The report outlines the direct damage inflicted by occupation forces on ancient monuments that constitute some of the most important artistic accomplishments of ancient Mesopotamian cultures, such as the remnants of the Ishtar Gate.
“The damage to the gate includes smashed bricks on nine of the bodies of animals adorning the gate. These animals depict the legendary dragon-snake, the symbol of Marduk, the god of the city of Babylon.”
There was also egregious damage to the Processional Way of the city. The report notes the marks of heavy vehicles that broke the ancient paving of the street. In addition, “Three rows of 2-ton blocks were placed in the middle of the Processional Way on top of the paving,” which were removed by helicopter in 2004.
The vibrations of heavy equipment in the area damaged other archaeological structures. The roof of the Ninmakh Temple, which had a busy helicopter pad constructed next to it, collapsed.
To compound the damage, the occupation forces refused to allow SBAH personnel onto the site to conduct maintenance and restoration of the ancient buildings.

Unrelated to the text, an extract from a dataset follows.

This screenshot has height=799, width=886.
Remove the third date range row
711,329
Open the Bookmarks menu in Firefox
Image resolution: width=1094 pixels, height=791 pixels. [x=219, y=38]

Occupation forces also damaged the modern buildings of the site, including the offices the Museums and the Study Center, “rendering them shells devoid of doors, windows, and electrical fixtures,” according to the report.
Since the withdrawal of foreign military forces from the area, the site has continued to be disrupted by the infighting within the US-installed Iraqi government. The local governor of the province is currently building a large garden on the site and has flattened an area of the site with a bulldozer. He and SBAH have disputed the rights to access the area.
The UNESCO report makes a number of recommendations, including an investigation of the long-term implications of the damage to the site. It also calls for making the archaeological area of Babylon a World Heritage Site, the most prestigious and best-funded status that the organization can grant to a historic site.
While necessary, these suggestions take no account of the criminal nature of the destruction of the site that took place under the auspices of the American occupation.
In spite of repeated warnings by archaeologists before and during the war, the American-led occupation forces acted with deliberate disregard for the cultural heritage not only of the Iraq people, but indeed, of the entire planet.
The Bush administration and the American political establishment, including the Democratic Party, which facilitated the invasion of Iraq, are responsible for the lootings and burnings of libraries, archives and museums all over Iraq after April 2003—and the continued looting of archaeological sites to feed the illegal market in antiquities.
The UNESCO report, by the very nature of the organization issuing it, cannot draw the logical conclusion that flows from its findings: that the damage to Babylon is part of a larger war crime, for which those responsible should be criminally investigated and tried.
But the details of the report speak for themselves: the American presence led to the vandalism of one of the oldest cities in the world.
That this crime is largely overlooked is only because it pales in comparison to the deaths of over a million Iraqis and the continued displacement and poverty of millions more since the 2003 American invasion.
The damage to Iraq’s archaeological sites, libraries, and museums and to the educational system remains, however, a crucial part of the sociocide—the destruction of a whole society—carried out in Washington’s attempt to seize control of its natural resources and strategic location.